Her next assignment was in Hamden, where Laidlaw needed her as a dispatcher. She was there just a brief time before being reassigned to Fairfield, where she served as acting manager. It was while she was in Fairfield that she had her first contact with All-Star.

“Richard called me and asked me if I would be interested leaving Laidlaw. They (John Dufour, Richard Dufour and Leslie Sheldon) were going to start a new company, and they wanted me to be the safety person. I met with Leslie, and I decided it would be a good move for me to join a new company,” she explains. “So, I went back to Torrington, because when we started we were in Torrington.”

The company began with four locations during its first year – Torrington, Harwinton, New Milford and Washington – and then began expanding to its current level of 18 terminals. The company’s growth and success became too much for Bass to handle alone. Four other safety supervisors are now part of the team. Bass, in addition to her duties as director of training, continues to serve as the safety supervisor for Waterbury and Seymour, two of the company’s biggest terminals.

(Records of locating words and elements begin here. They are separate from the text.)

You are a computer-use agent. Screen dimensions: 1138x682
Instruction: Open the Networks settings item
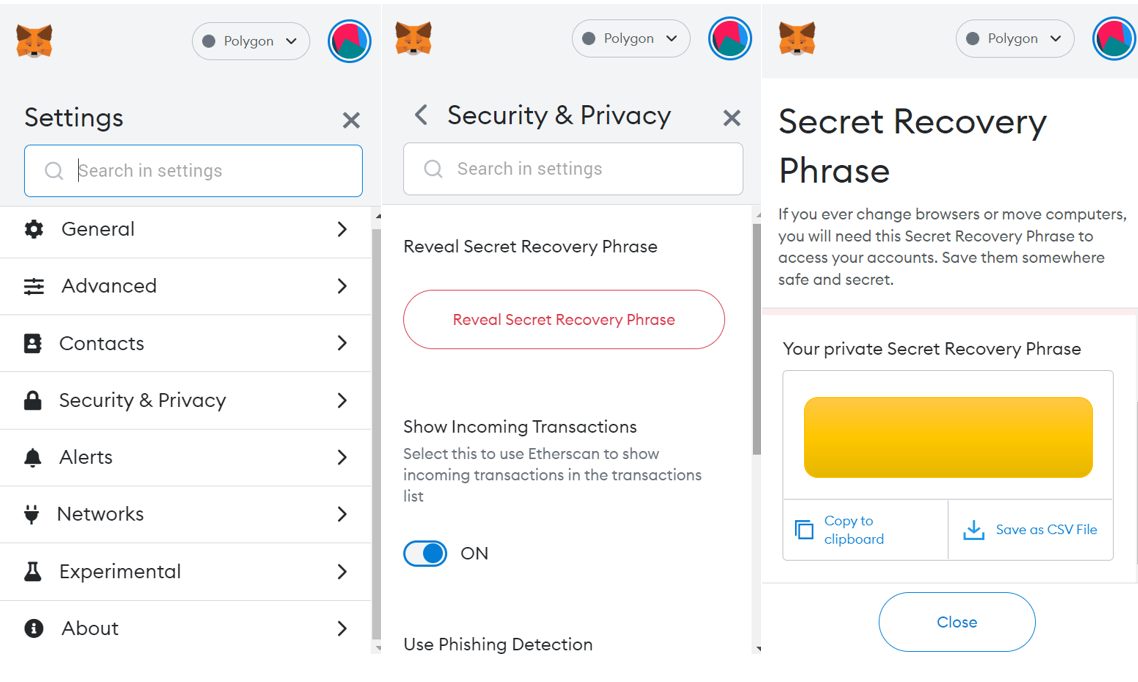186,514
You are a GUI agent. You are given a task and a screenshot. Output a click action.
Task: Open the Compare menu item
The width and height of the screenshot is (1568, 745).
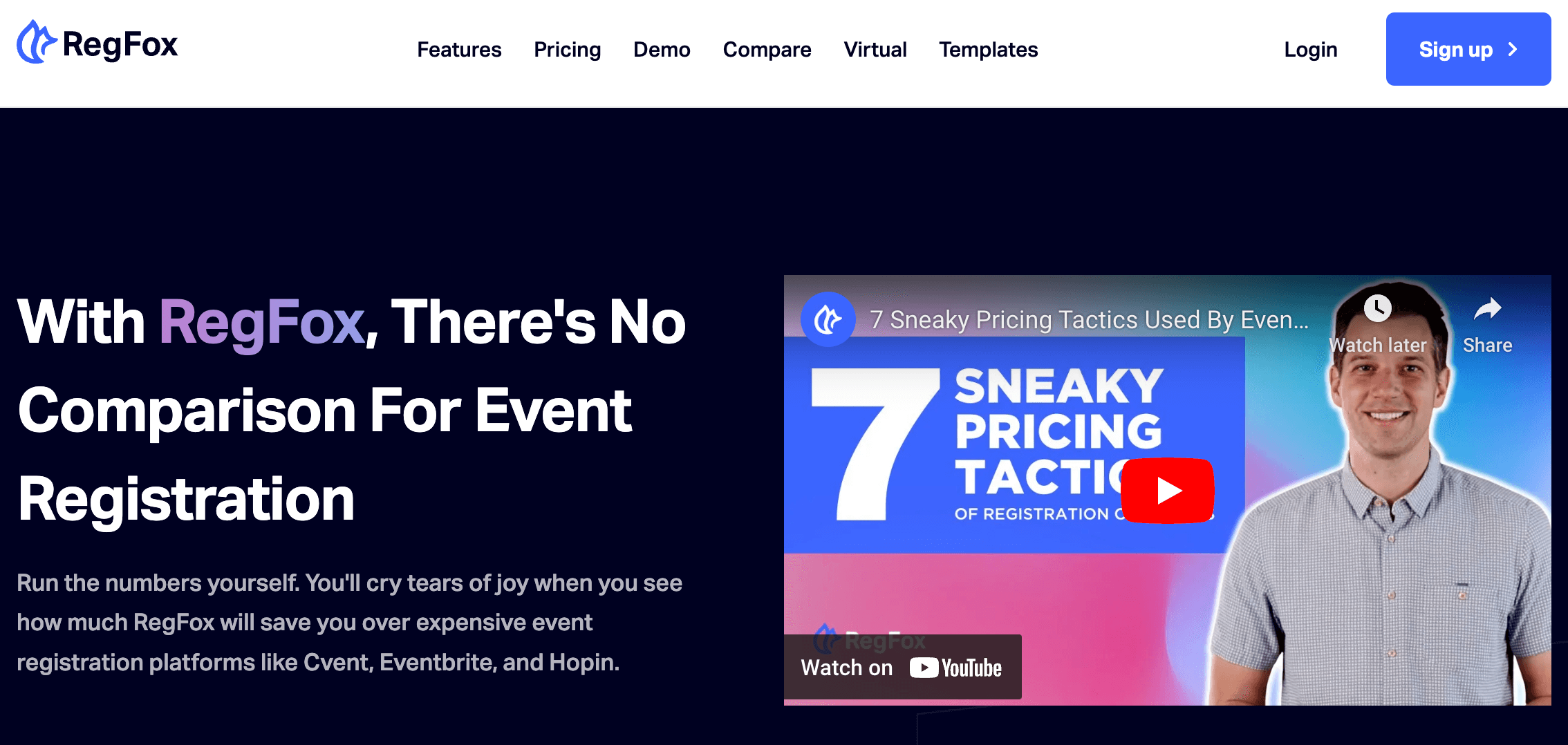coord(767,49)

When asked what she considers to be her biggest challenge as the training director, she pauses and then carefully selects her words.

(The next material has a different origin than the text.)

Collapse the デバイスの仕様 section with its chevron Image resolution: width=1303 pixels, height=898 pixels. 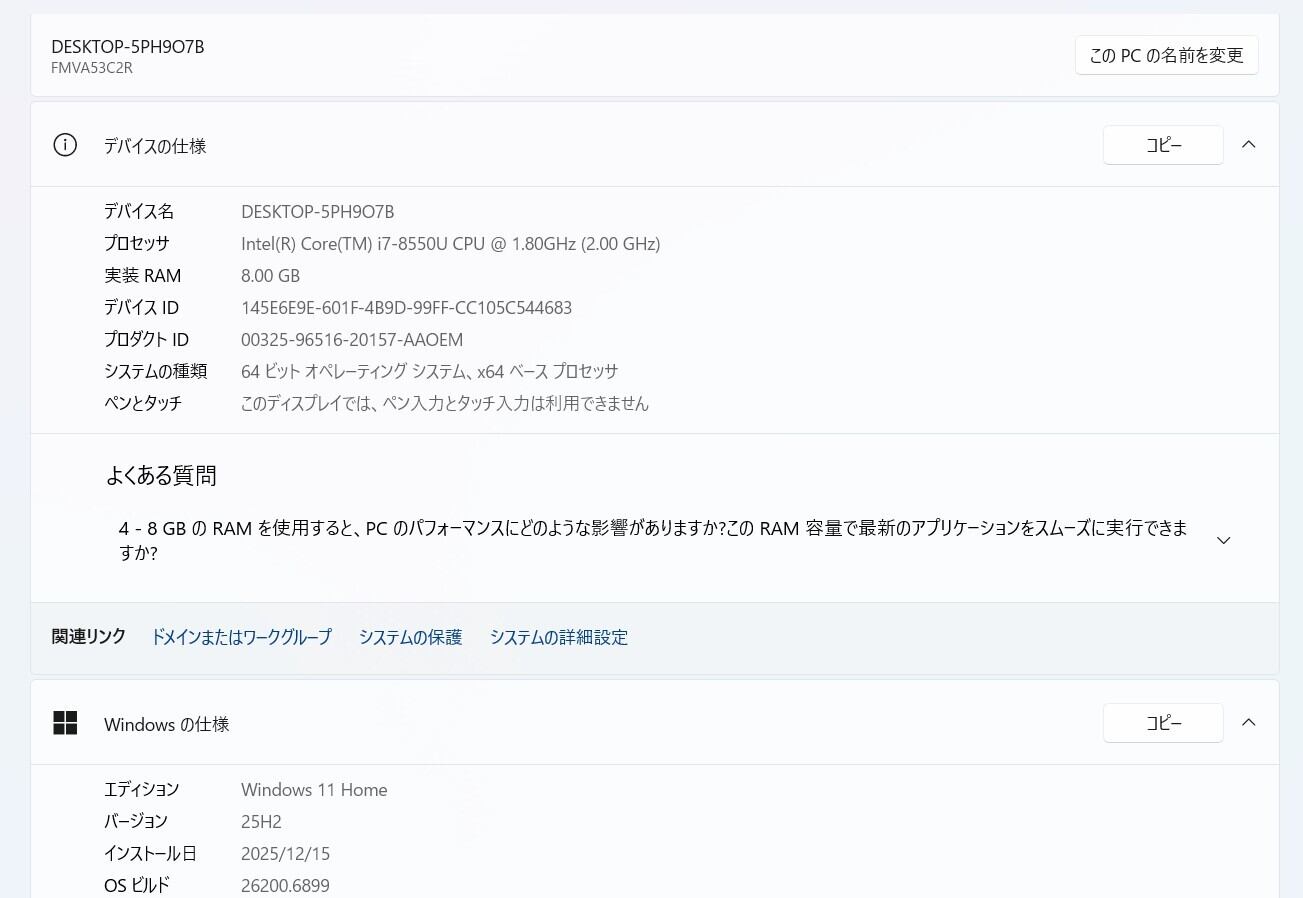point(1248,145)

“The biggest challenge is to have drivers live up to the trust that parents put in us,” she says. “That’s someone’s baby on our bus. I try to get people right from the start to understand that. Driving the bus is a big responsibility, especially with all the distracted drivers out there and other road hazards. It’s the safety of the kids that matter.

“I talk a lot about that. How did you feel the first day when you put your baby on a bus and the doors closed and they drove off with your child? It’s a huge amount of trust that people are putting in us, and we have to focus on the job when we’re doing that job.”

Not surprisingly, school bus driver training has become much more involved to meet the public’s expectations. And in doing so, it has placed more demands on those who want to become drivers and those who train them.

Brenda Bass“It’s nothing like it was when I first started,” Bass says. “When I started, it was five days of classroom and behind-the-wheel training all in one. I went down (to the motor vehicles department) and got a public service card, there was no CDL. I went back to the bus yard and told the manager that I got my public service license, and he said, ‘OK, here’s your route sheet, there’s the bus, go drive.’ There was no intense training and no CDL testing. And the requirements to get this job have changed, and all for the good. It’s a big job. It’s a big responsibility.”

As the head of training, Bass says her number one goal is to make everyone a safe driver. She’s now a master trainer, one of just a few in Connecticut, and she’s the chairperson of the safety committee for the Connecticut School Transportation Association (COSTA).

“Most people have no idea what it takes to become a school bus driver. They see women driving buses around town, and they think, ‘How hard can that be?’ And then they get into class and they understand the responsibility that comes with that and the training that is required to get a license. It’s a lot more than some people want to do.”

But for those who persist and complete the training to become a school bus driver, the rewards are many, Bass says, citing her own experience as an example.

“I’m not an unusual case to be around for 29 years. There are a lot of drivers who have been around as long as me. That’s why people say we ‘bleed yellow.’ Once you get in, you don’t ever leave. It’s a really good job.”